What we end up with is a reputation-shredding Fiasco Vortex. “The Fiasco Vortex is one part crisis and three parts farce, the farce encircling the crisis and whipping it into an exponentially destructive beast beyond mitigation,” says Dezenhall.
So what’s an individual or organization to do? Dezenhall cautions against public relations firms peddling crisis management cure-alls that can prolong the pain and even inflict irreparable harm. “I believe the cookie cutter counsel about crisis management is what’s wrong with the whole enterprise. The development of cures begins with getting the diagnosis right rather than promoting superficial salves and palliatives.”
Dezenhall calls foul on eight crisis management clichés. Getting ahead of the story comes in at number one. Believing that your act of full disclosure “will be greeted with prim appreciation as opposed to being used as a weapon against the principal” is a dangerous and naive assumption. “The next time you hear someone recommend getting ahead of the story, ask them how and play out each scenario associated with that recommendation with respect to human nature and the Fiasco Vortex.”
Dezenhall also questions the perceived wisdom of responding immediately to a crisis, telling your side of the story, educating stakeholders and changing the conversation. While Twitter may have gotten you into a crisis, don’t bank on it getting you out. “When it comes to crisis management, social media is of marginal value and often a disaster.”
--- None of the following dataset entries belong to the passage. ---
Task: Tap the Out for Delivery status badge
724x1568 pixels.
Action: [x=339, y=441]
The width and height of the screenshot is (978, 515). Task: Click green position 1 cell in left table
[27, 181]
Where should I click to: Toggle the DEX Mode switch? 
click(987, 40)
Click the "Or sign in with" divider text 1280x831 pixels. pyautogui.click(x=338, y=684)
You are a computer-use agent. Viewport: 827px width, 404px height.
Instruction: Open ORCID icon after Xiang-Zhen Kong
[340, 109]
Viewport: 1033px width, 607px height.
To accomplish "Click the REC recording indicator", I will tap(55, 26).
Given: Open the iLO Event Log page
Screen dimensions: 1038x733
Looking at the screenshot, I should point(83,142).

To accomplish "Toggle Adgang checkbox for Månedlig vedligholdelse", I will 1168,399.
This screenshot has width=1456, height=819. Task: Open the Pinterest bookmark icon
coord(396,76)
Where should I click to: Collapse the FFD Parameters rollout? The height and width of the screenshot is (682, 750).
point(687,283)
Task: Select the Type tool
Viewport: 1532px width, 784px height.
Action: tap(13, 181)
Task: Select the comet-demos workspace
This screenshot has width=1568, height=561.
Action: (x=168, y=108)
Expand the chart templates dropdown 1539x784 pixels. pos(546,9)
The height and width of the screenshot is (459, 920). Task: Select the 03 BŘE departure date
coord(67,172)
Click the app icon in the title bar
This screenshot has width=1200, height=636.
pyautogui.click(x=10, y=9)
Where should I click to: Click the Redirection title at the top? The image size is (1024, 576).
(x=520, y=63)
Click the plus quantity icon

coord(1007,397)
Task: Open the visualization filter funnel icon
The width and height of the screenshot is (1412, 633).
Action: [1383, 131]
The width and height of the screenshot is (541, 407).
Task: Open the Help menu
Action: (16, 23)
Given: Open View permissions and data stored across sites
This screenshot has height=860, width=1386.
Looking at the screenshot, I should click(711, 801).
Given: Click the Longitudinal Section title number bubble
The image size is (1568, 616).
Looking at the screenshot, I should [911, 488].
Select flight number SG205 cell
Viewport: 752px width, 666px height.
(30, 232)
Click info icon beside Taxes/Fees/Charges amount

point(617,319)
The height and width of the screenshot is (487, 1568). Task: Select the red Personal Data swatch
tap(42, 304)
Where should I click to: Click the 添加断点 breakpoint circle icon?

Unfortunately, there’s no proven gameplan for escaping the Fiasco Vortex. “The new crisis management road map is that there is no road map because there is no road, at least not yet. The road is being built, destroyed and rebuilt every minute.” What worked for one organization may not work for yours. What worked 25 years ago won’t work today thanks to a technology-driven change in the conductivity of controversy. “Crisis management is an improvisational art, not laboratory science. And sometimes the improvisation works; other times it doesn’t.”
From experience, Dezenhall says organizations that stand the best shot at surviving a crisis have a battle-hardened leadership team at the helm who’ve weathered controversy before, are committed to resolving the crisis at hand, possess a clear-eyed view of their organization’s shortcomings and have a credible counter-narrative. An unfettered budget also helps.”The realistic objective of crisis management is to endure controversy, not escape it.”
Think of a crisis as an iceberg, says Dezenhall. What you see above the waterline are the much-hyped PR and communications tactics of crisis management, the majority of which are of no value whatsoever. “What remains unseen is often more important than what is seen, and the best damage control efforts are often resolved discreetly. Most crises that are successfully resolved are resolved due to business and operational considerations.” Smart organizations keep these considerations quiet. You won’t find their tactics laid out in case studies and showcased at conferences.
This isn’t your book if you’re looking for how to manage a crisis in 10 easy steps or need reassurance that a crisis is an opportunity. But if you want to survive your darkest days and emerge with your battered reputation still intact, Dezenhall’s brutally honest facts of life memoir is required reading.